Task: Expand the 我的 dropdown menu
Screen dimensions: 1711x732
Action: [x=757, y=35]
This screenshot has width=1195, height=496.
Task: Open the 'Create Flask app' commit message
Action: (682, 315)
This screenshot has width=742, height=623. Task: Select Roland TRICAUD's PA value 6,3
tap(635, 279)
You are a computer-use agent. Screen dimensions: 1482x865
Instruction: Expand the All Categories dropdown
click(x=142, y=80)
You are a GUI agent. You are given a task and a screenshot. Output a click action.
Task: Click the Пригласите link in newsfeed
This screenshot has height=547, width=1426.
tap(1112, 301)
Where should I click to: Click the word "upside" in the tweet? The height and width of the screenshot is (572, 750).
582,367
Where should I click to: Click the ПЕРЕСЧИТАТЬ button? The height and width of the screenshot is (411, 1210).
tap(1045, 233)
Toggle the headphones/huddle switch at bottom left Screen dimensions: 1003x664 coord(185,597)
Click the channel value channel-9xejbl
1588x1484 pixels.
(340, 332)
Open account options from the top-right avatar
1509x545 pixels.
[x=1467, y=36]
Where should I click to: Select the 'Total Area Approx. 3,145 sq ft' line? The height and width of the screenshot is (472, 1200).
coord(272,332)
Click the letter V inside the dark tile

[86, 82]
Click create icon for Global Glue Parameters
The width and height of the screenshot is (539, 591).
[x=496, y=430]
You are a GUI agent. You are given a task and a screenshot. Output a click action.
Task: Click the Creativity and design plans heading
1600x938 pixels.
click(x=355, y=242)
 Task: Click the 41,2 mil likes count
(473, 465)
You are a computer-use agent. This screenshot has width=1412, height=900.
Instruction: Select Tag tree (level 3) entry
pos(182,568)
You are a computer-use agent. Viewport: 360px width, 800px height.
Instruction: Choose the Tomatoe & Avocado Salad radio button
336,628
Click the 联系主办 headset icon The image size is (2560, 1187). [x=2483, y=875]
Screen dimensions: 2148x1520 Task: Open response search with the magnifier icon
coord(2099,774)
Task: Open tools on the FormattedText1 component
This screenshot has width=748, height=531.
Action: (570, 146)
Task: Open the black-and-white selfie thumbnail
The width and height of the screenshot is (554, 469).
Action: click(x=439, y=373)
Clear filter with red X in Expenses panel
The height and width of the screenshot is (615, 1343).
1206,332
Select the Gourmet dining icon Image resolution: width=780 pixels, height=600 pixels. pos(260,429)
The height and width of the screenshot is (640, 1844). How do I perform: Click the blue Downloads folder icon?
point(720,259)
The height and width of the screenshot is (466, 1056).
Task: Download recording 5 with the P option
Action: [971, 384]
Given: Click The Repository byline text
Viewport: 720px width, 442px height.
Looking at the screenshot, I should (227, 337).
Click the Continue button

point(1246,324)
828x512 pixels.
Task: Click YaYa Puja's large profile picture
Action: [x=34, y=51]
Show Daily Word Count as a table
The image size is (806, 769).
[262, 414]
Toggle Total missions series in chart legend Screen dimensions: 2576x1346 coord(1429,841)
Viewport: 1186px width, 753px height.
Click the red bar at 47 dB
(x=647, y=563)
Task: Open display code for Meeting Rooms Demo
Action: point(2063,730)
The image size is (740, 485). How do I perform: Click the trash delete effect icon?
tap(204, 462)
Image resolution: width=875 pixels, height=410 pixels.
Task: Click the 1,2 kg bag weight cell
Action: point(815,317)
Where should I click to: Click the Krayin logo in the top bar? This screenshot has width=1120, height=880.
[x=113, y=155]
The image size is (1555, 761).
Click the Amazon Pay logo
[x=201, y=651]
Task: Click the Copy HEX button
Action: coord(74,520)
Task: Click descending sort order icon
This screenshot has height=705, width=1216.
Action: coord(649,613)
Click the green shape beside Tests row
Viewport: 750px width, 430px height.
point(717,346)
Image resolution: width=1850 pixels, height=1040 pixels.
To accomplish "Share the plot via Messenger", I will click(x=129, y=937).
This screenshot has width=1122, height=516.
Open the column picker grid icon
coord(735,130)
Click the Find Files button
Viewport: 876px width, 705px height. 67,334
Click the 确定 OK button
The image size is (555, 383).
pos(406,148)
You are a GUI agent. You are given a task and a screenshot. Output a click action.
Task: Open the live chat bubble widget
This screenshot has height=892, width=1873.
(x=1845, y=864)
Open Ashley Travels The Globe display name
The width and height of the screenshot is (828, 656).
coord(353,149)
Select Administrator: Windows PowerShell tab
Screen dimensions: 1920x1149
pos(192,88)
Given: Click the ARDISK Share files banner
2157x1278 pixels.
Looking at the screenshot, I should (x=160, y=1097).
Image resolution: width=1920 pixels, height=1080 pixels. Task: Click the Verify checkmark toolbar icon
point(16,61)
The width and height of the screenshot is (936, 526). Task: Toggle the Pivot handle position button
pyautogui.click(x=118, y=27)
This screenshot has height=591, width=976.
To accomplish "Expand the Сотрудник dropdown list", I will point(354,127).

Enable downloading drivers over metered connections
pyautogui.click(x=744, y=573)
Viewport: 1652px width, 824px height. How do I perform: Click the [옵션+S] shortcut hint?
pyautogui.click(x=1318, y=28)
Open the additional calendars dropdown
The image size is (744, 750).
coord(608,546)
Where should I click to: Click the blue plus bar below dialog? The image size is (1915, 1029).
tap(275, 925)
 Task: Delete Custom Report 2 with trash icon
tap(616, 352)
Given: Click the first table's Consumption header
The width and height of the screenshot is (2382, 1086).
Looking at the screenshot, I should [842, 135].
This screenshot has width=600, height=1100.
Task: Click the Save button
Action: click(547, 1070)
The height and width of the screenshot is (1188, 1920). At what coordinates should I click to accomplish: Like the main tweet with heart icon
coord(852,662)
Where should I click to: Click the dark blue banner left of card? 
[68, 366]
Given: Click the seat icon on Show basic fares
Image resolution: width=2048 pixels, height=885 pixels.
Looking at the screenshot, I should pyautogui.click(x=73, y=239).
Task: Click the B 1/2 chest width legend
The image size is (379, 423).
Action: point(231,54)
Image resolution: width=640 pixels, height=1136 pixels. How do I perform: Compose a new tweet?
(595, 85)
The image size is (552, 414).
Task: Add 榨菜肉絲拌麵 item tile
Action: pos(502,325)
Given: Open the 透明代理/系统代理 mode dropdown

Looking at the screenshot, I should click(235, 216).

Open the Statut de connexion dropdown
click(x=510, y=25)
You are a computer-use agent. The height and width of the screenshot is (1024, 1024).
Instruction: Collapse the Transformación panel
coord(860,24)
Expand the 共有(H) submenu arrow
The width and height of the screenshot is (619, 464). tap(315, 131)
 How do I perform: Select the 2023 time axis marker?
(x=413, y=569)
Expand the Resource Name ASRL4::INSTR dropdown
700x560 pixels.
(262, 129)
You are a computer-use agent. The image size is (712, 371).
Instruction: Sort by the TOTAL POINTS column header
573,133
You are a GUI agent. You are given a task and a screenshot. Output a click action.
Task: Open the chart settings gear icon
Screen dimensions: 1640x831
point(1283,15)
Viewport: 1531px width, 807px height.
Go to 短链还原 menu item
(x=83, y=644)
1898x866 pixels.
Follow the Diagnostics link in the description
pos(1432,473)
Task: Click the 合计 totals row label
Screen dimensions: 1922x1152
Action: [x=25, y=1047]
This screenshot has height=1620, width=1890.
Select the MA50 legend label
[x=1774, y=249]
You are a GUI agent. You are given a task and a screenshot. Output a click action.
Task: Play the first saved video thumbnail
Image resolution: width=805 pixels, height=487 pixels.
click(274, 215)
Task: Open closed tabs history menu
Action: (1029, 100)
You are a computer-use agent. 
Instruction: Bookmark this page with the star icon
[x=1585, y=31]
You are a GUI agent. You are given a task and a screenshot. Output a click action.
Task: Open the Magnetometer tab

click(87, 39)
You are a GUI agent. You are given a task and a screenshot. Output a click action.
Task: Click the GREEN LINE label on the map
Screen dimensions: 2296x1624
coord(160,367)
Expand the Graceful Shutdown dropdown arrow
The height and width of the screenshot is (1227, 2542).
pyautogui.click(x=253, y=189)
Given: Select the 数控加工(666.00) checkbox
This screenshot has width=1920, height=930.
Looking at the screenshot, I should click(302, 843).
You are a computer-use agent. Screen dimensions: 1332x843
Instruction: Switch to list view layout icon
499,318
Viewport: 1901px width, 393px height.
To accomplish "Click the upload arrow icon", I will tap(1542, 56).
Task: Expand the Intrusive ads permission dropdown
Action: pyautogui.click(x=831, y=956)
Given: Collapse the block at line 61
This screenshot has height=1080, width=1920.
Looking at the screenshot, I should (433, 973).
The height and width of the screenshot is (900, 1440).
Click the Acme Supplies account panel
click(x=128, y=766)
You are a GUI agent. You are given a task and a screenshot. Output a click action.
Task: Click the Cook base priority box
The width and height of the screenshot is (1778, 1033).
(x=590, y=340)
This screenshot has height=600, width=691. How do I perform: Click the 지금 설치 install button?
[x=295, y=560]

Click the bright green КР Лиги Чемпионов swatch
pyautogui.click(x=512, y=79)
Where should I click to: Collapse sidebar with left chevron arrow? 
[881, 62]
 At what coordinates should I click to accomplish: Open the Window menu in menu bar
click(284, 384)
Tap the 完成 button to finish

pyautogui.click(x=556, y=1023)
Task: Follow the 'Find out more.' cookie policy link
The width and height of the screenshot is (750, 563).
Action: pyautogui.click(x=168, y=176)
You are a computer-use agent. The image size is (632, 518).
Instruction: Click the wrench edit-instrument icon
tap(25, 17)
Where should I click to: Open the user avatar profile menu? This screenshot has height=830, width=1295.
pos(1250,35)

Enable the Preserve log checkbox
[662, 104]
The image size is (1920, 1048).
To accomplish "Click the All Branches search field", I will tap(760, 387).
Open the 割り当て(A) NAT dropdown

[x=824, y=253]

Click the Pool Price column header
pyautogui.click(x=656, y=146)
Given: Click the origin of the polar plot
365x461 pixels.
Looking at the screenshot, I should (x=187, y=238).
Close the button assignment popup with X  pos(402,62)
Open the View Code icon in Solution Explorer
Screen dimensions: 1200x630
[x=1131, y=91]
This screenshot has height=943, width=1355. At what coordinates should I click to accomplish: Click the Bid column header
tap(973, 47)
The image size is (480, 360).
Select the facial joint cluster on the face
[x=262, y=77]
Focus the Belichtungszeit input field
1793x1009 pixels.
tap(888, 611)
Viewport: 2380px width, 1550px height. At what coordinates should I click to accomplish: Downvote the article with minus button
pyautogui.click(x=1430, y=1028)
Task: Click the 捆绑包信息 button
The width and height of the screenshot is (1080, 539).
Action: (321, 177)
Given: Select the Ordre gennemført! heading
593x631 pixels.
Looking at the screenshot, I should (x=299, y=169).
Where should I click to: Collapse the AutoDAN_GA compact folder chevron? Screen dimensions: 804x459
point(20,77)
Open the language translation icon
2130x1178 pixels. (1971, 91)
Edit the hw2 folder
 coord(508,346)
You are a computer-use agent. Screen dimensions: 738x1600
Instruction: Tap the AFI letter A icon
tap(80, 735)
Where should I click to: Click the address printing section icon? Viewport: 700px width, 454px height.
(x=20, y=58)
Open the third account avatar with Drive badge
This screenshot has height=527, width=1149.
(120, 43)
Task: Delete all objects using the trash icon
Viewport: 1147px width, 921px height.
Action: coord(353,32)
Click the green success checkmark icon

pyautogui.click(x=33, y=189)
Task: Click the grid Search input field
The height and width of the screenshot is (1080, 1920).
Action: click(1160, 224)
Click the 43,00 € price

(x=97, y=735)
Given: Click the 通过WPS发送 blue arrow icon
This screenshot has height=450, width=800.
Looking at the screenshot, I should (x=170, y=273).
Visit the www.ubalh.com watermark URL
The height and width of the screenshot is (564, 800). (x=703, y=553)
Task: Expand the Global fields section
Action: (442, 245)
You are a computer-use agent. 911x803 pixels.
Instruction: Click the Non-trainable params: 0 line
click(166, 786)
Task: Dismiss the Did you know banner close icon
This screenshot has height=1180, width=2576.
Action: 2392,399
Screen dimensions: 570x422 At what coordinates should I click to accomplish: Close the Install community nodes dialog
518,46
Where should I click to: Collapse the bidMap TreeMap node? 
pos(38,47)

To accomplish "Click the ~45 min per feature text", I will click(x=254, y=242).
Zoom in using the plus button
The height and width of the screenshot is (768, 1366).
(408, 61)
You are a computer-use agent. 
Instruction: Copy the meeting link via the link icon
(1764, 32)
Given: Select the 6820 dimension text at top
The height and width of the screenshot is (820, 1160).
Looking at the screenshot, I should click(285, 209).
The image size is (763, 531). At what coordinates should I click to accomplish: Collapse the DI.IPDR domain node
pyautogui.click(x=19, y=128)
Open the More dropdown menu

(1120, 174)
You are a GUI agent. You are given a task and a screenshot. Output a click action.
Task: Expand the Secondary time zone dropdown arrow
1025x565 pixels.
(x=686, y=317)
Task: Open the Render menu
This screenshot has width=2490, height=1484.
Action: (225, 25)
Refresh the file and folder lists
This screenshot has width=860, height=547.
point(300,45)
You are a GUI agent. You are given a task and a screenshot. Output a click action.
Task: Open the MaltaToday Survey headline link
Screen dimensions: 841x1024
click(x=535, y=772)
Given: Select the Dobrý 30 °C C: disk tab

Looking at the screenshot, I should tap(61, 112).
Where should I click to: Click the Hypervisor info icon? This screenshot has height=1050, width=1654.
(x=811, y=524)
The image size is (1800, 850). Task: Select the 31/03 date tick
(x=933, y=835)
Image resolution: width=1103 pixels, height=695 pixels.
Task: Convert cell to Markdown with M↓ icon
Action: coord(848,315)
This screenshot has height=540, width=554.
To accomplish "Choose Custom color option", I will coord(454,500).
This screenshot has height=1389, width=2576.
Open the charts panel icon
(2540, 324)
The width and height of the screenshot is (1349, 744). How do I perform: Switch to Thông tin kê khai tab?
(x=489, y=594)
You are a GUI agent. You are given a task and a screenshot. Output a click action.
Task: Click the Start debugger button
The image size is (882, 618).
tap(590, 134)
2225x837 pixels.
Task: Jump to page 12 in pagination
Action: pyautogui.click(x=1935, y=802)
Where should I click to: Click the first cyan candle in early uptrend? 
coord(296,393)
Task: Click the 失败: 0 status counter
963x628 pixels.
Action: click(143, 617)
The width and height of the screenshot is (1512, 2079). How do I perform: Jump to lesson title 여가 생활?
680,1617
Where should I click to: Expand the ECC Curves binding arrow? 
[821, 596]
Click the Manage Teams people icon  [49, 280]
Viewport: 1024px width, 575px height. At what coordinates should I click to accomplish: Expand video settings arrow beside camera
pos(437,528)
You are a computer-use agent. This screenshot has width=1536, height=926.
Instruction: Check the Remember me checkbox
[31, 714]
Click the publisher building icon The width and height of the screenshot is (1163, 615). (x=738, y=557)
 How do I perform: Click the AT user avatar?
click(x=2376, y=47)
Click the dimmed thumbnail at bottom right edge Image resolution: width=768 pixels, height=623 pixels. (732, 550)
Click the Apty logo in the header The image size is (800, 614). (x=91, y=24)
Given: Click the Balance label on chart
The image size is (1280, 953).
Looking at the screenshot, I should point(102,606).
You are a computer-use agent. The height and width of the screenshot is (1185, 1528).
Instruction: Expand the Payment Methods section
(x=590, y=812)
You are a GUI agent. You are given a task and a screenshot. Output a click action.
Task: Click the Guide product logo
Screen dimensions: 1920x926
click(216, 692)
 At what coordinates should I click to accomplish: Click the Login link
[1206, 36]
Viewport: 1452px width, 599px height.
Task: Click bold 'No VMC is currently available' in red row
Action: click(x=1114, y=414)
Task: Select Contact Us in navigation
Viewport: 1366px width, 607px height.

*****

> **What to work on**
Tally the lines in the entries above that contain the string "link", treating case as significant, and give only the number.

> **The response**
6